Shujiro Urata, an economist who teaches at Japan's Waseda University, said the two trade agreements now being negotiated should aim for complementarity, as both are potential pathways to an ultimate pact covering the entire Asia-Pacific.

"For RCEP to converge into TPP, it will take time, maybe five years, maybe 10 years," Urata said.

The Chinese view of the TPP has opened up, and those who regard it as an effort to contain China economically are "narrow-minded", said Zhang Jianping, a senior researcher at the Institute for International Economic Research, affiliated with the National Development and Research Commission. The NDRC is China's main economic planning agency.

"Since so many countries are participating, this shows it (the TPP) represents a future trend, so why should China oppose it?" Zhang said on Tuesday on the sidelines of a talk on Asia-Pacific economic integration at the Center for Strategic and International Studies in Washington.

Zhang isn't worried China will be left out of the TPP. "In the end, it will be China and the US, the two largest economies, that sit down together and talk," he said.

Recognizing the "high standards" that US officials have touted for the proposed trade bloc, Zhang said China should work to prepare policies on items under discussion, such as government procurement, intellectual-property rights and environmental protection.

Hiroyuki Ishige, chairman and CEO of the government-run Japan External Trade Organization, said China would need to enact many reforms and overcome numerous challenges in order to join the TPP.

"I think participating in the TPP could be like a second accession to the WTO for China," he said, referring to the Geneva-based World Trade Organization.

Zhang agrees with that view and said regional integration could help fuel economic reforms in China.

"It will be very hard to conduct reform in China without external momentum," he said.

In the 1990s, Premier Zhu Rongji leveraged China's ambition to join the WTO to push for domestic reforms, including the streamlining of government and State-owned enterprises and liberalization of the economy.

On Monday, Premier Li Keqiang, who took office in March, announced a new round of reforms designed to transform government functions by allowing market forces to play a greater role.

Although China would have a long way to go in meeting TPP requirements and it takes years for RCEP to conclude, Zhang believes that would be a worthwhile goal, as long as the country first concluded

a bilateral trade agreement with the Republic of Korea or a three-way pact with the ROK and Japan.

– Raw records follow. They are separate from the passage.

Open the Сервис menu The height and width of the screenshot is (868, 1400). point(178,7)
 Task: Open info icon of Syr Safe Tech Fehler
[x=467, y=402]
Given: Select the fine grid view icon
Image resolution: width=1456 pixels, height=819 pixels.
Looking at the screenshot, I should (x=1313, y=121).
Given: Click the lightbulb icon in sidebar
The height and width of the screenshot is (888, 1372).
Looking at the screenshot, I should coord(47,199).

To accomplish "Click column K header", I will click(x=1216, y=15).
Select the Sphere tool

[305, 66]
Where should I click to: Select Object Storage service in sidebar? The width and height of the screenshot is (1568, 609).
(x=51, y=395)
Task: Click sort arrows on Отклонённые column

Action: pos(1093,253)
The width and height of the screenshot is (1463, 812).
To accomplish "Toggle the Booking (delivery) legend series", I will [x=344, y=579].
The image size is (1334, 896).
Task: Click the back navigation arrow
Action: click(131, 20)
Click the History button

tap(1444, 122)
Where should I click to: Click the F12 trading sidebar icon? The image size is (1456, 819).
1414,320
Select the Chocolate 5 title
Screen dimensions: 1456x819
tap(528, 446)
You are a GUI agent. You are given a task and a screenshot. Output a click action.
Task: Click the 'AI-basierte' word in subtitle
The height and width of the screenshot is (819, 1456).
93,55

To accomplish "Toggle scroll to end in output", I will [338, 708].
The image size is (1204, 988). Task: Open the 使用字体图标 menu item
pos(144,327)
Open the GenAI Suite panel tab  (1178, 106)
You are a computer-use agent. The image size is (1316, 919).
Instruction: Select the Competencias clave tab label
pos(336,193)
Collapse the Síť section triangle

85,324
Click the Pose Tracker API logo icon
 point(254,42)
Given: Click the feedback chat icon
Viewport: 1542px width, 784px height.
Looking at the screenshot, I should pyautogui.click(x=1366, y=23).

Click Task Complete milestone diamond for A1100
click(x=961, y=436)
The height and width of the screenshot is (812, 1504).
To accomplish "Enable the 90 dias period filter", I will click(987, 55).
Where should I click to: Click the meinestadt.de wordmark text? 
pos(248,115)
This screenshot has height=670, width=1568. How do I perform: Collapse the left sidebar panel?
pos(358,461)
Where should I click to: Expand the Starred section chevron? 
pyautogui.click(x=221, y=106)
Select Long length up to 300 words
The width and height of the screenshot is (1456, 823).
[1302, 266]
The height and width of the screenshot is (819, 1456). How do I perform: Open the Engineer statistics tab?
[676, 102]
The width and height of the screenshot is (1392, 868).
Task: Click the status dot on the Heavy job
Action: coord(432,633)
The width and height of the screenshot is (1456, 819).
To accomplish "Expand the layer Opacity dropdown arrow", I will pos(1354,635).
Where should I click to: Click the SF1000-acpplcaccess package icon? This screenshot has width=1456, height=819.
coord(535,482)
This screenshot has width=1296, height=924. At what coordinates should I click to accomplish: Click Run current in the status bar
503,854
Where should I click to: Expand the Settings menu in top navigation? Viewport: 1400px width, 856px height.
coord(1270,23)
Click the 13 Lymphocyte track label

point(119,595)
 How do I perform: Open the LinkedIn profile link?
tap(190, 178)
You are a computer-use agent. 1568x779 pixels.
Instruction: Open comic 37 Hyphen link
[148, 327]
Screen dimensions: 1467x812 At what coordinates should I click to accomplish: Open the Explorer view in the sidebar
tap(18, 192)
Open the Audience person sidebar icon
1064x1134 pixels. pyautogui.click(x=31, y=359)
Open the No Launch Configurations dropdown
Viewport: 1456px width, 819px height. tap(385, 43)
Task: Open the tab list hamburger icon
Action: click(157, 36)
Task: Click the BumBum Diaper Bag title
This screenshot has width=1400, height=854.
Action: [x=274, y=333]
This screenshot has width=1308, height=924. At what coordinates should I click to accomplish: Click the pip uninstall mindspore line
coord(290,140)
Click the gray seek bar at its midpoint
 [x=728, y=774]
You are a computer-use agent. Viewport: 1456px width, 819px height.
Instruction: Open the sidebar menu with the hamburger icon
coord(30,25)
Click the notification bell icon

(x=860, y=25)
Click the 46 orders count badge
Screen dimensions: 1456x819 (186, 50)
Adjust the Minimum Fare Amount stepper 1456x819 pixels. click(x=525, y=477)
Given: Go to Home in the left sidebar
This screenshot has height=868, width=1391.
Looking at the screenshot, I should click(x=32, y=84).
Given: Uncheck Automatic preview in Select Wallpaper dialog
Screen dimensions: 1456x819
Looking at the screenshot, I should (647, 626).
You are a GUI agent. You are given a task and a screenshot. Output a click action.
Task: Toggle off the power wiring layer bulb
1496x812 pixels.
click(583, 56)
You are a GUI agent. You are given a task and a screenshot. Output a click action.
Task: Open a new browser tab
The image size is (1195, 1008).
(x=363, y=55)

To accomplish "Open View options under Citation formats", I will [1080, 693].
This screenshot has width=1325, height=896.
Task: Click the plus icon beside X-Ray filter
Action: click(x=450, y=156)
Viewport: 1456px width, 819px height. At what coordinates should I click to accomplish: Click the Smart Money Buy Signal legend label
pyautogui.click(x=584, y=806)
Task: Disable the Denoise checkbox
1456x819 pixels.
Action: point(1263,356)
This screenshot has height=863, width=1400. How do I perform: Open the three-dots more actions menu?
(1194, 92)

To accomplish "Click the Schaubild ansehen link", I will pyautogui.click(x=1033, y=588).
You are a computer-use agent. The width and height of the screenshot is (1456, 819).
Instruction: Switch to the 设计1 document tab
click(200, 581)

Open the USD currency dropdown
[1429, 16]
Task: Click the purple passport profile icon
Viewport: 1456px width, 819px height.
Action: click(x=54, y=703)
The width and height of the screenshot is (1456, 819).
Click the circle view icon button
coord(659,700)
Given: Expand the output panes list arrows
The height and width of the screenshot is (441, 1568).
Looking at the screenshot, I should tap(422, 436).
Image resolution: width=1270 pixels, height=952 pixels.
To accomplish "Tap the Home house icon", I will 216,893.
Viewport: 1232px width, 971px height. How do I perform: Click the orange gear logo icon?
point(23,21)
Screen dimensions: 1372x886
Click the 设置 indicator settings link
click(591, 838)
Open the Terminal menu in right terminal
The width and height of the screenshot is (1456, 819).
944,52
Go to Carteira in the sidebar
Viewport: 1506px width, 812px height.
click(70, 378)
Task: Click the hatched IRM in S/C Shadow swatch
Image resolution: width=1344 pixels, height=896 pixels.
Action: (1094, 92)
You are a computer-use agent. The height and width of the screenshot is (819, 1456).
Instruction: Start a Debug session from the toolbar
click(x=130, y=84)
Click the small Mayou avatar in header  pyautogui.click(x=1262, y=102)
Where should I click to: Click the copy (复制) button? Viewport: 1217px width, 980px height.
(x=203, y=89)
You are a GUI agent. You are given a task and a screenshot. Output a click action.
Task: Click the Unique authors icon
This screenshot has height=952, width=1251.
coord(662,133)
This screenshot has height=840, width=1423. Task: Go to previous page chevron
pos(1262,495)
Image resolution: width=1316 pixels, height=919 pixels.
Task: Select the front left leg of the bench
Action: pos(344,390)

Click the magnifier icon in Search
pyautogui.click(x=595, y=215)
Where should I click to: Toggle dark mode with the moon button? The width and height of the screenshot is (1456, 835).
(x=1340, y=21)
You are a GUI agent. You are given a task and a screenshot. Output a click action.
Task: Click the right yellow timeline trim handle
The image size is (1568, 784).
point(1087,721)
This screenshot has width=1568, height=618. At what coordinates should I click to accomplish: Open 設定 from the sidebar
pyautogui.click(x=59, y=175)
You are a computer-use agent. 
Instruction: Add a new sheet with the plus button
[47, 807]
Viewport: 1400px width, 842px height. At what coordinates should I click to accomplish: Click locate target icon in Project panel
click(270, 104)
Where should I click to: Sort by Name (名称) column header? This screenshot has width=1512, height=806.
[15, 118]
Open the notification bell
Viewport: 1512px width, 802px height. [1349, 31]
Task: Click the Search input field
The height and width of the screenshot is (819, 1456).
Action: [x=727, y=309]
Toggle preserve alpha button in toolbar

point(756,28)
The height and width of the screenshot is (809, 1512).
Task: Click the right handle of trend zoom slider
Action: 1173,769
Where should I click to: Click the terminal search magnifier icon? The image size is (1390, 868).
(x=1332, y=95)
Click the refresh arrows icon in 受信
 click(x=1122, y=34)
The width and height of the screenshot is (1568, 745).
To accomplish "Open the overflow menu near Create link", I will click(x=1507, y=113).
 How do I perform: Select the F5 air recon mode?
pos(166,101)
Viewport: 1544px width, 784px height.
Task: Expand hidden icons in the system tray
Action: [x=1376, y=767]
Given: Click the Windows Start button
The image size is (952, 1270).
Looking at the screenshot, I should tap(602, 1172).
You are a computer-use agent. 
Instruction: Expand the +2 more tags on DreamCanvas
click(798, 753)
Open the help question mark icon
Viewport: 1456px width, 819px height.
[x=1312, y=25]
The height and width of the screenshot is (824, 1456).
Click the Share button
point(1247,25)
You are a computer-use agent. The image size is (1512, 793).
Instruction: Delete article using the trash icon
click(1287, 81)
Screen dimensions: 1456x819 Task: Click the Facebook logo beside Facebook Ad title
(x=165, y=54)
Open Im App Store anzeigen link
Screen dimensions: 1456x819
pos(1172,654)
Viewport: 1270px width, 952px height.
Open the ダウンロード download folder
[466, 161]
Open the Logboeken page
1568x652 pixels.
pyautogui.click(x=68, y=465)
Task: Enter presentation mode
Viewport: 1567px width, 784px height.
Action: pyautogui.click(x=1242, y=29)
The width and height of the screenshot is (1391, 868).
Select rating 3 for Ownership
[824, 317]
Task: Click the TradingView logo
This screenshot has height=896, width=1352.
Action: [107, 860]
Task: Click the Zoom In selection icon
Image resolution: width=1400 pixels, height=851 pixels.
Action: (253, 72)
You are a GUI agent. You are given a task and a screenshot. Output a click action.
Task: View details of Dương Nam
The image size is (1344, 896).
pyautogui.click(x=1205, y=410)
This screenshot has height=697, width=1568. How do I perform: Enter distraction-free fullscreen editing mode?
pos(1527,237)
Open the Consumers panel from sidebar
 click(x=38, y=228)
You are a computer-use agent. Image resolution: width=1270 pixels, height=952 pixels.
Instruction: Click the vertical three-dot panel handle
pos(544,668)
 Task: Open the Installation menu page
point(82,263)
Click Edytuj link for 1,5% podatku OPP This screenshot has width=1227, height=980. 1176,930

Despite disputes with Tokyo over maritime territories, Beijing has remained steadfast in pursuing the trilateral agreement.

Zhang said he's puzzled why Vietnam, which is even further away than China from meeting TPP standards, is part of those negotiations.

Negotiators from the 11 nations in the proposed TPP have said their goal is to conclude the talks this year, but many analysts say that's unlikely given the daunting challenges involved.

US Senator Ben Cardin, a Democrat from Maryland, said during Tuesday's discussion that he would pose numerous questions regarding human rights and labor standards in several of the TPP member nations when the Senate reviews the proposed treaty.

Wendy Cutler, the assistant US trade representative for Japan, Korea and Asia Pacific Economic Cooperation affairs, acknowledged numerous challenges created by Japan's eventual accession to the TPP. (The invitation will be discussed during the 10-day negotiating round in Peru's capital, Lima.)

"We are excited about Japan joining the TPP, but we also recognize that this is the beginning of a process, and there is really hard work ahead of us, both with Japan in TPP negotiations as well as in our parallel bilateral negotiations on autos and other non-tariff measures," she said at the Tuesday discussion.

Japan's Prime Minister Shinzo Abe has been trying to use the TPP and other free-trade talks, including the one with China and the ROK, as political capital to advance economic reforms at home. However, his government faces strong opposition from politically powerful rice farmers over any trade-driven effort to open up Japan's agricultural sector to foreign competition.

The ROK, which has had a bilateral free-trade agreement with the US since March 2012, has expressed little interest in joining the TPP talks.